Officials who were privy to the president’s conversations have told the JoongAng Ilbo on condition of anonymity that Yoon asked them to “trust him to mend fences” with Han.
 
According to domestic media reports, the pair’s relationship suffered a rift after Han declined to defend first lady Kim Keon Hee against accusations of influence peddling and approved candidates for the PPP’s parliamentary slate without consulting with Yoon.
 
One high-ranking presidential official told the JoongAng Ilbo on Wednesday that the president “shares a 20-year bond with Han” and that “while the two may differ on ways and means, they share the same outlook and will be able to resolve their differences through dialogue.”
 
Yoon and Han’s relationship is likely to face tests in other ways in the near future, especially in situations where the PPP leader must decide how closely his party should hew to the administration on controversial issues.
 
In a meeting with reporters at the National Assembly, Han vowed that the PPP would “be a political party that upholds the democratic process” in response to a question regarding the party’s response to the liberal Democratic Party’s push to establish a special counsel probe into the death of Marine Cpl.
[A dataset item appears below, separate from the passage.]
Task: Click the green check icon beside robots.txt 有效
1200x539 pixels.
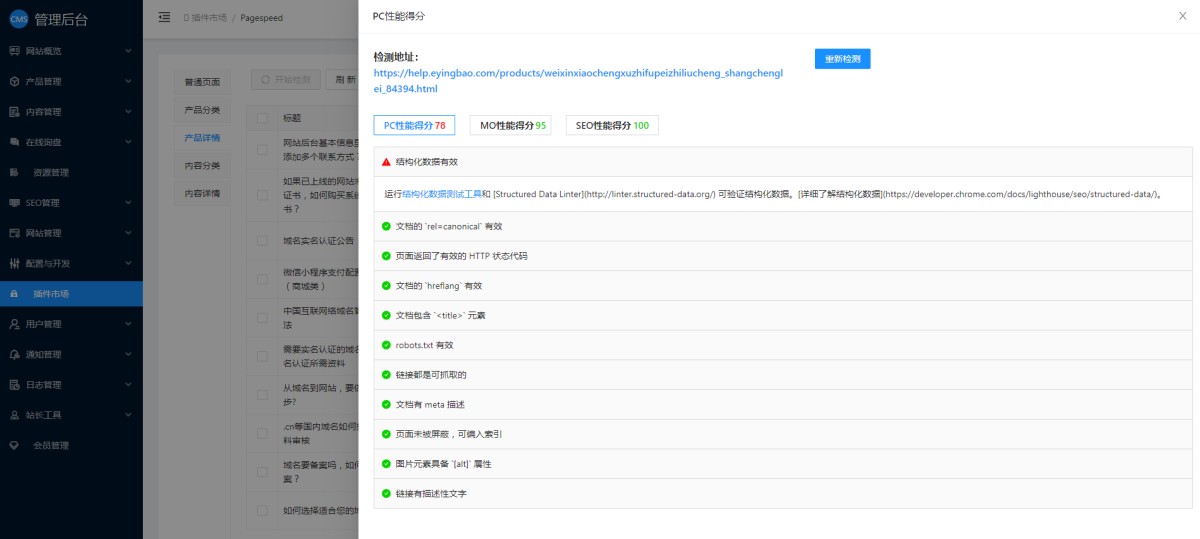Action: [x=386, y=345]
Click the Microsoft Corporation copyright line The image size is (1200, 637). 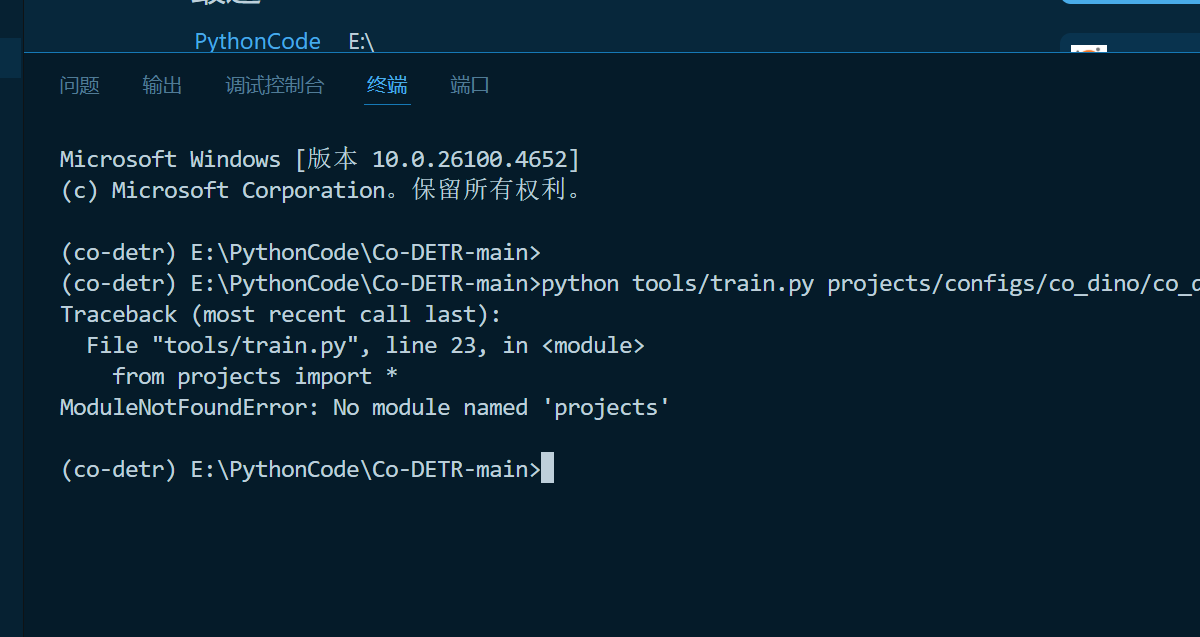[x=321, y=190]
Chae Su-geun, who drowned during a mission to rescue flood victims last summer.
 
The DP has accused the Defense Ministry of interfering in the military’s internal inquest into Chae’s death and criticized Yoon for vetoing its previous attempts to pass a special counsel bill in the National Assembly.
 
Yoon’s administration has argued that a special counsel probe should only take place after the Corruption Investigation Office for High-Ranking Officials concludes its investigation.
 
While Han suggested during his leadership campaign that he would support the establishment special counsel probe if it was guaranteed to be impartial, he also said on Wednesday that he would defer to floor leader Choo Kyung-ho if the two disagreed.